Me and my partner are in an LDR and I'm 7 over months pregnant with our DS (his first, my 3rd, the other 2 are 10 and 12 and I was a single parent, basically starting over with a newborn right now).
When we were talking about getting pregnant before I was under the understanding that he'd be there for us as that's what he said too. Imagine my surprise when the test came back positive and he still went back to Canada instead of joining us.

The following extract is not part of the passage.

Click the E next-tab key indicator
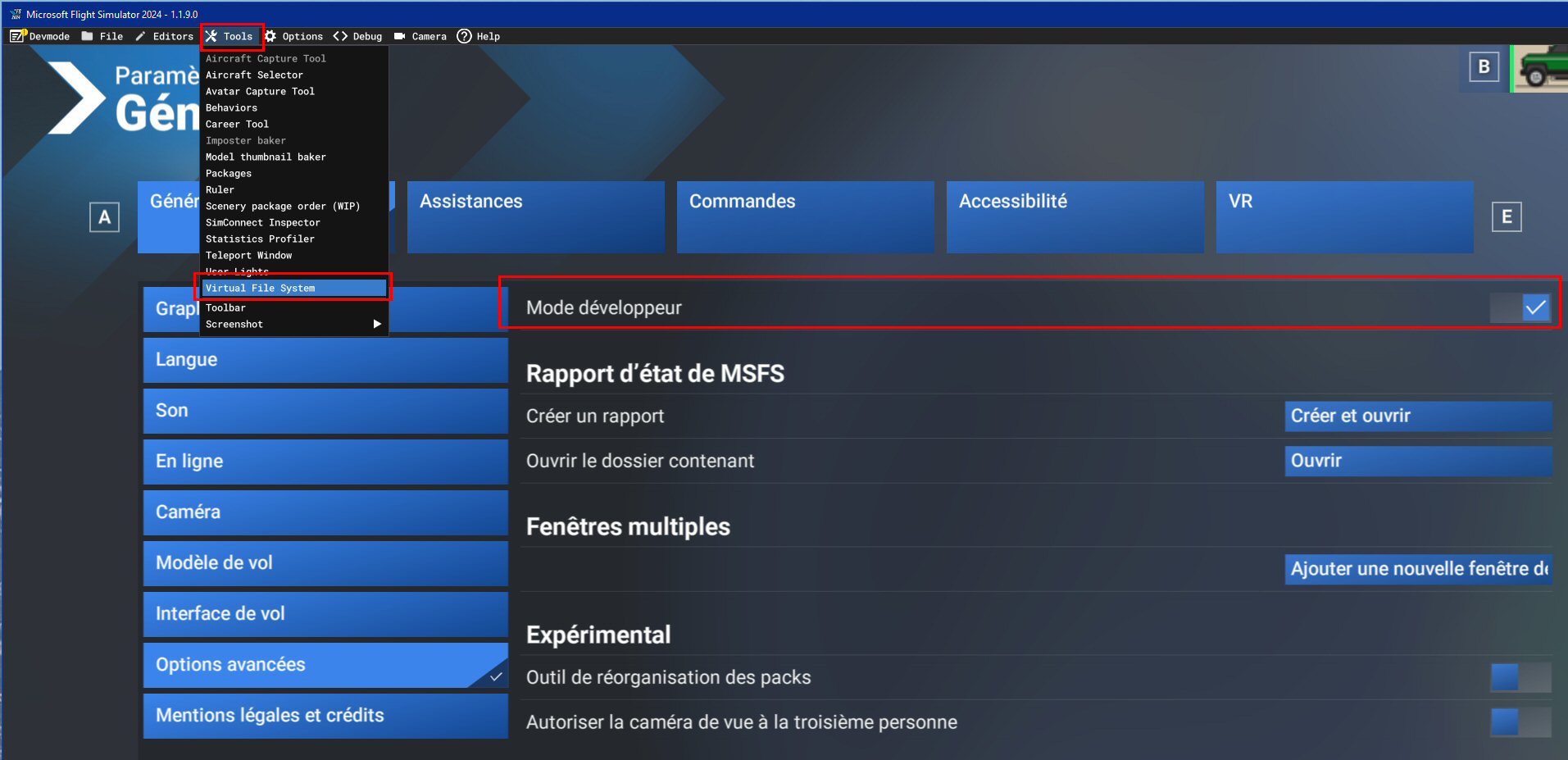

When we talked about it before I made it very clear how important it was that I wanted my partner, him specifically, to be there during the pregnancy, so it was no secret anyway.
After a hard week discussing it, we agreed he'd come back in February (when I'm 32 weeks or so and stay for 6 months, we'd move to Thailand together (where I used to live and where we met too) in August.
Since then he has had financial difficulties (aka. a family member got sick and he gave away all his savings) and now is saying he can't come until April for the birth (I'm due the 11th of April) and can only stay a month or two so he can go back to Canada until he recovers financially.
This is really tearing me apart, I feel betrayed and alone, and honestly I've lost my trust in him and am thinking about breaking up. LDRs are hard, newborns are hard, I'd rather just do one at a time and him leaving me so soon after postpartum and coming just at the last week pretty much makes me feel like a surrogate.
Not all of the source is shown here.